1. One of the problems with being an early riser is that you tend to eat breakfast at an obscenely early hour. So by 9:30 in the morning you're hungry and want to gnaw on your own arm. Today I brought a yogurt as a midmorning snack because yesterday I ate my lunch at 10 a.m. I think maybe later today I'll have a blue plate special and yell at some kids to get off my lawn.
2. Which remids me ... the other day I couldn't remember my own zipcode. You know how you'll be getting gas at the filling station and you can pay with your ATM/visa card? As an added security level, these machines now ask you to enter your zipcode. I completely drew a blank.
I don't know if this is a sign of early onset Alzheimer's or just my general weirdness as a person. I am chalking it up to basic flakiness but still kind of worried my brain might be going south already. I now repeat my own zipcode over and over in my head sometimes. Probably I need medication.
3. Speaking of remembering things. Now I remember why I don't take the 6:45 a.m. bus. For one thing it gets me into work a little late (now that is sad, really) and for another thing, there is a man on that bus who smells like vinegar. He has an unusual and very, VERY strong foul vinegar-body-odor smell. It's not just me who's noticed it, either, I've heard other people remark about the smell after he exits the bus. People sometimes move to another seat if he sits close to them. But I have a tragically overdeveloped sense of smell (to make up for my poor eyesight, perhaps?) and some odors make me feel nauseated or give me a headache. This guy's B.O. actually makes my eyes water, and it's a scent that lingers in the bus even after he's long gone.
Anyway, this morning I saw him in line at the park 'n ride and I drove into work instead. I get mad at him for making the bus ride so unpleasant, but then I feel bad for thinking it, and I spend the rest of the morning mentally debating whether or not I suck as a person or if this guy is just being rude by not bathing. Or maybe it's not his fault that he smells like a rotten pickle in a gym sock. Or maybe he does it on purpose. And WHAT ON EARTH IS HE DOING that makes him smell like vinegar??? And didn't my mama raise me better than to be so judgy? etc.
It's exhausting.
So it's better not to take the 6:45 bus.
4. This weekend I am cleaning and decluttering my home "office." I don't use air quotes lightly, but that room is about as much of an office as I am an airplane. I hate the thought of decluttering that room and also secretly look forward to it. I want that room to look nice and have less junk in it, but I also fear letting go of my collected years of post-it notes and office supplies. Someone recently asked me if I got a holiday bonus at my company. "If by 'holiday bonus' you mean 'lots of post-its and pens from the supply cabinet' then yes. Yes I was very well-rewarded this holiday season."
5. Hypergraphia. The problem with being prolific is that it's not necessarily synonymous with good (see: the ability to write a 3,000 word essay about vinegar-bus-stop guy) (I edited, a little). Also, who wants to end up locked in the house for twenty-seven years and possibly murdered?
6. Lately a lot of people (read: you all) seem to be saying that my cats are giant (read: fat).

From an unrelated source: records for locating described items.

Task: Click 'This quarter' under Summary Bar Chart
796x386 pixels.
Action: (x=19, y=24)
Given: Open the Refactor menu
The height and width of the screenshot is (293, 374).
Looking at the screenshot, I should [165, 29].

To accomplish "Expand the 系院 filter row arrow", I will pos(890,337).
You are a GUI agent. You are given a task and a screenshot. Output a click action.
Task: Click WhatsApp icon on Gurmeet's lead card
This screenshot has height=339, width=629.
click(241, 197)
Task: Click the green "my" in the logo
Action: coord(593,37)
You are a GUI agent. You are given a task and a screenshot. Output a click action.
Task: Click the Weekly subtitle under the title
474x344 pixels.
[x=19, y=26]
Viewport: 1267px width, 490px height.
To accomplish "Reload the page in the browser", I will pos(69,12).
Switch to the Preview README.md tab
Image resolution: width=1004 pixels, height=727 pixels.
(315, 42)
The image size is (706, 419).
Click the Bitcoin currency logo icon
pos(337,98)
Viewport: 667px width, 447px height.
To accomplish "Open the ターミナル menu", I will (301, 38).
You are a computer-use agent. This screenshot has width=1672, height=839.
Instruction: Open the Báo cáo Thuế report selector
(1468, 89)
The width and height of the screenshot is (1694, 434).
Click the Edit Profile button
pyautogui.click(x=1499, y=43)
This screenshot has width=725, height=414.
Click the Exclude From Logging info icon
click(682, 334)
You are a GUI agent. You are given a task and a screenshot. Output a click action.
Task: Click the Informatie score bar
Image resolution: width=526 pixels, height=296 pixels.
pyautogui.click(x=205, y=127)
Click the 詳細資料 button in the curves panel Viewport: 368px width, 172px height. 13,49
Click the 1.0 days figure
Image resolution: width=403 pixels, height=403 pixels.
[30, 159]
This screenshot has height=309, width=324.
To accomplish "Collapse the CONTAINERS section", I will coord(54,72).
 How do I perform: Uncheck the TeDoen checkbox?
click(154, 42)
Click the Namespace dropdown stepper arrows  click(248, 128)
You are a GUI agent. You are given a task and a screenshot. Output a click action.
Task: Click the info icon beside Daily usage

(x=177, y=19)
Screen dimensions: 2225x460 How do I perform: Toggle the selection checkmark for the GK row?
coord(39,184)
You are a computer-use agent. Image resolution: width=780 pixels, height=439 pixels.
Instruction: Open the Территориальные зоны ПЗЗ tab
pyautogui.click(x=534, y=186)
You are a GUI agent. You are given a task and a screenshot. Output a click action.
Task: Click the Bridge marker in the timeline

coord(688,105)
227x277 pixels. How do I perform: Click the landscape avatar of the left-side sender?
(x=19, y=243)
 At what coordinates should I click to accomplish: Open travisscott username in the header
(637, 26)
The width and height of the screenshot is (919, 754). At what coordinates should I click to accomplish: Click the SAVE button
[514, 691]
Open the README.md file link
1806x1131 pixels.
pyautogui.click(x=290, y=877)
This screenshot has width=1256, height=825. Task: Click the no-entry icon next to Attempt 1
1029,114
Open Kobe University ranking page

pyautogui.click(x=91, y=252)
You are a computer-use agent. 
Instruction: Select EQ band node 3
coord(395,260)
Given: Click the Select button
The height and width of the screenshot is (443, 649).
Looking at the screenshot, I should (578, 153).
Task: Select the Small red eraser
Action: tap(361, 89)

Until a few kind readers mentioned that my cats are very healthy and robust, I had not quite noticed it. Except for Bob, who is obviously big boned. Sometimes he jumps on the bed in the middle of the night and I wake up thinking we're having an earthquake. Anyway, last night I decided I should weigh all the cats. At first I tried getting them to stand on the scale by putting some greenies on it. But Bob just stood on the floor beside the scale and ate the greenies and then looked at me like, "Why are you making us eat off this weird plate in the bathroom?"
So I picked up Sobakowa and held her while I stepped on the scale and I wrote down that number, we will call it Number A. It was a scary and bad number. Then I was about to get on the scale alone when I really thought about what I was doing here. Sure, I could go ahead and weigh myself alone with no cat to get Number B and then subtract that amount from Number A, thereby finally learning both my weight and the cat's weight.
OR I could just assume I have a 65 pound cat and I myself am quite trim and healthy. One guess which direction the evening took.
I had a glass of wine and it was the end of weighing all around. Ya'll are right, though, my cats are huge ... at least 65 pounds, I'm guessing.